Stored data entries:
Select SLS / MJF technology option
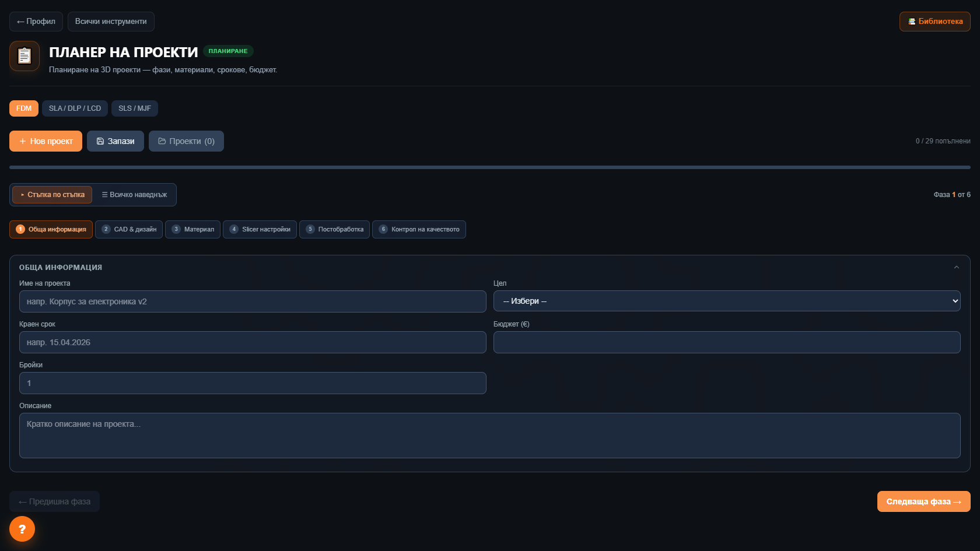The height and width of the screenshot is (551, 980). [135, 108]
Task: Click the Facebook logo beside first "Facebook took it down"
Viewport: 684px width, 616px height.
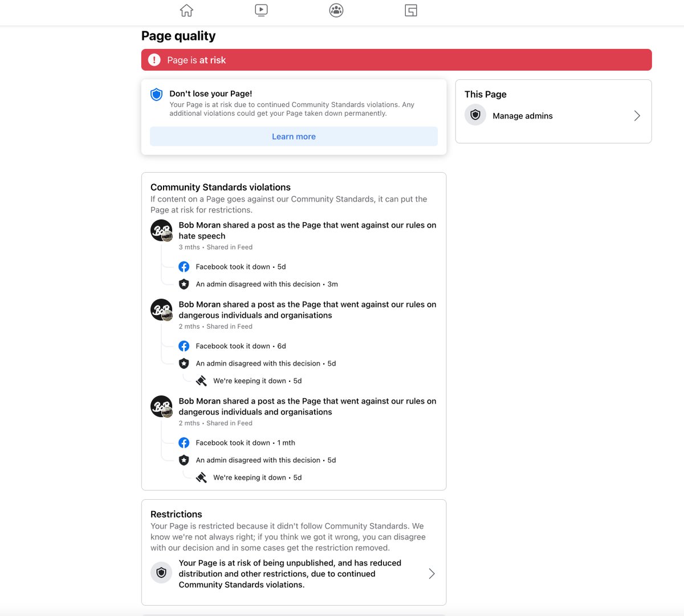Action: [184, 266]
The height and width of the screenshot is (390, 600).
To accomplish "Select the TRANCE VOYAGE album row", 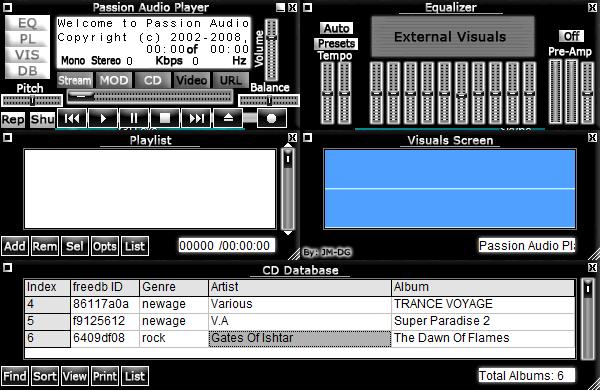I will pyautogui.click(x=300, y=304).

* * *

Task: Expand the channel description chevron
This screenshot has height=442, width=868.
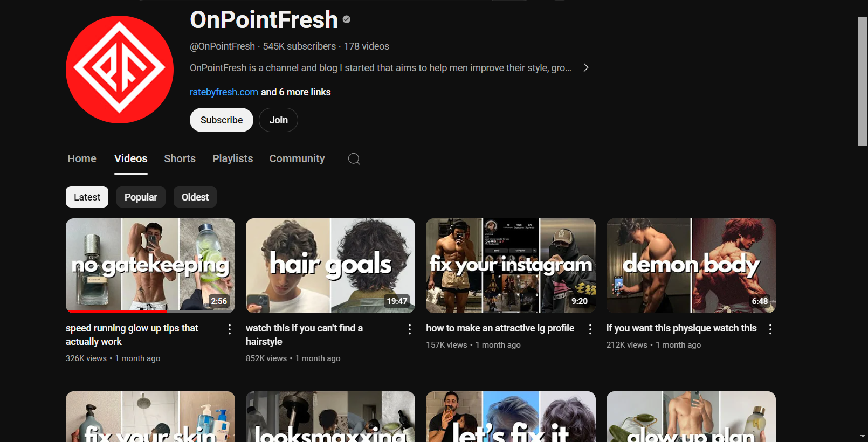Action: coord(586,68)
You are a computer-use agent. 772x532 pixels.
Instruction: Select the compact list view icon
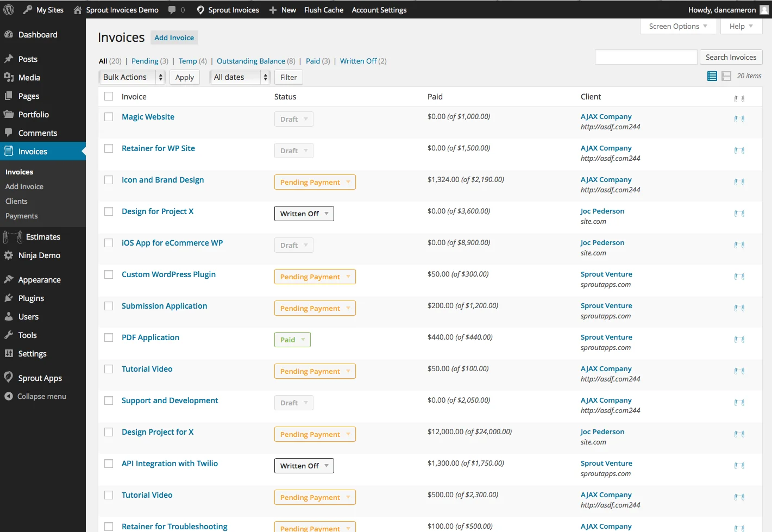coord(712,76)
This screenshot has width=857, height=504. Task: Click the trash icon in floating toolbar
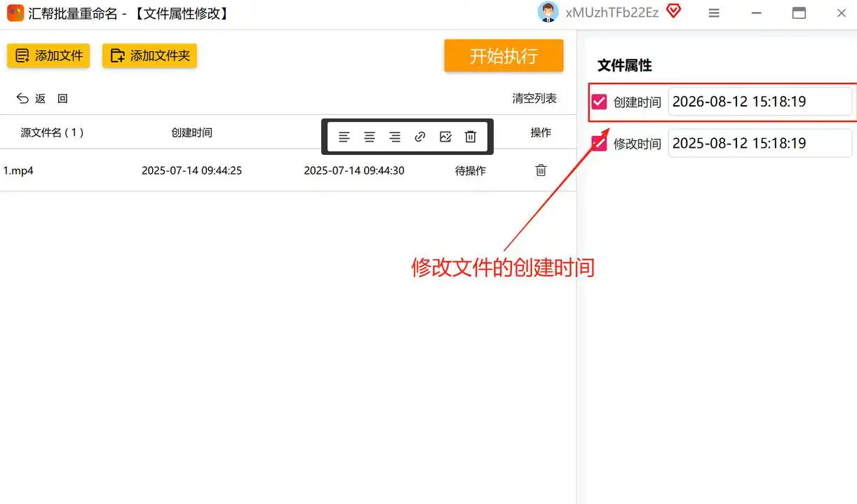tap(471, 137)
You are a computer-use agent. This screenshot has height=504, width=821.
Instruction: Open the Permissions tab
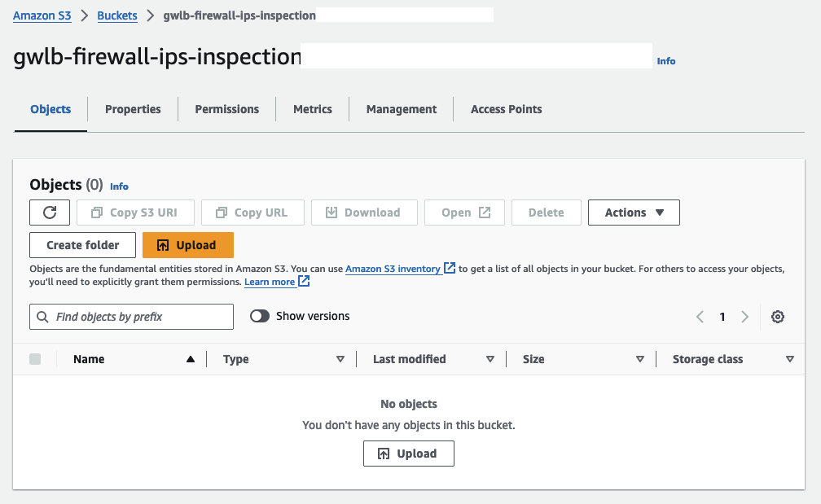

==

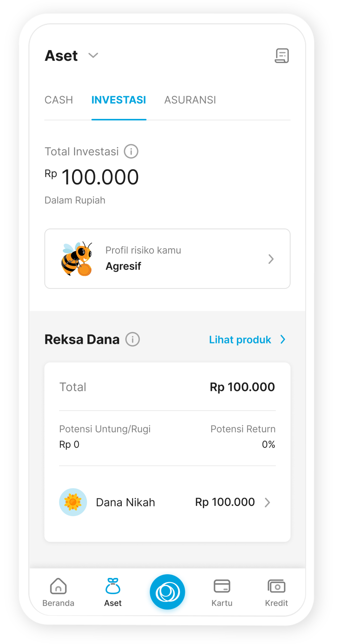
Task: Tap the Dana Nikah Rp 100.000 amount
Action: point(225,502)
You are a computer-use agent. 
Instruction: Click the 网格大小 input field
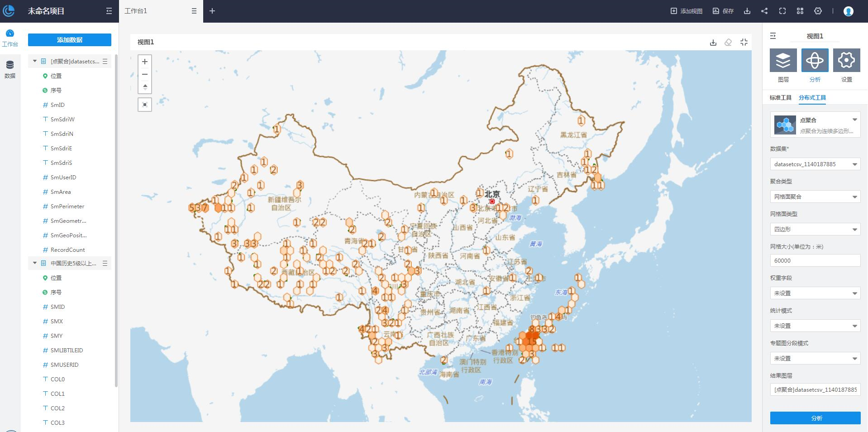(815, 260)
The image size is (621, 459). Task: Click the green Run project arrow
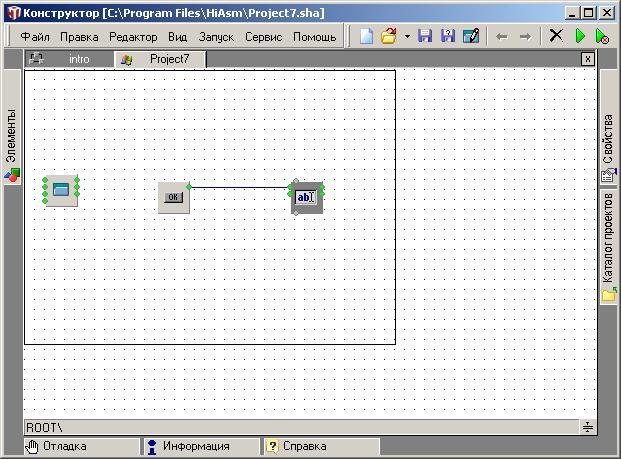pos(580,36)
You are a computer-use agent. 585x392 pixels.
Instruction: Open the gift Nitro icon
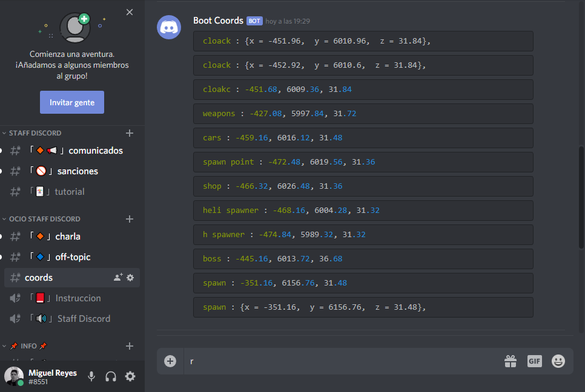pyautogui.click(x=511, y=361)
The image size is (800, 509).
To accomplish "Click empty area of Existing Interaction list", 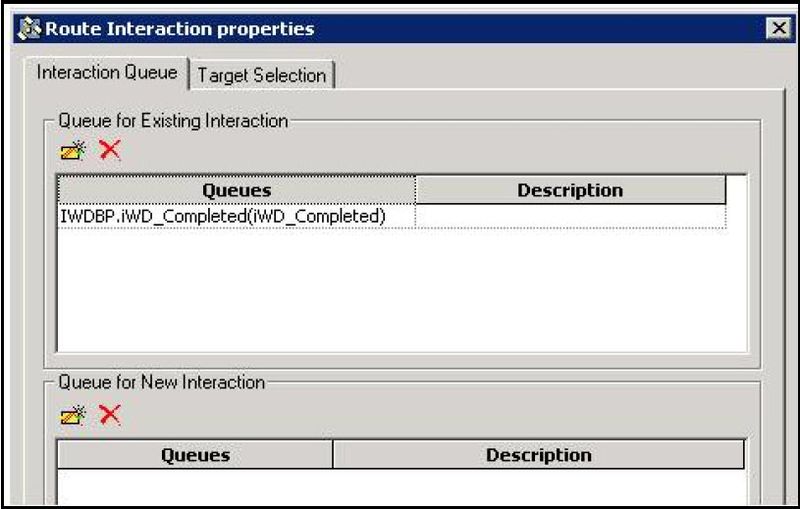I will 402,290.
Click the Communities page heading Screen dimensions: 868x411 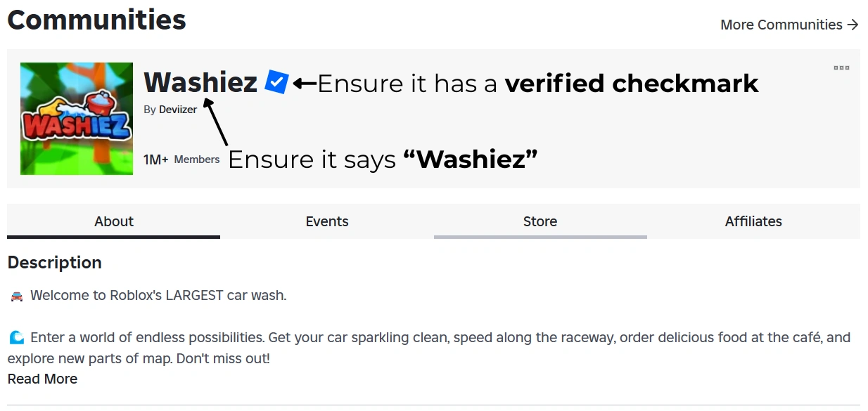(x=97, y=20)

Assignment:
Would you filter the entries above and keep each line that has the word "pixels"?

Response for this exercise:
You are a computer-use agent. 772x532 pixels.
You are a computer-use agent. 585x392 pixels.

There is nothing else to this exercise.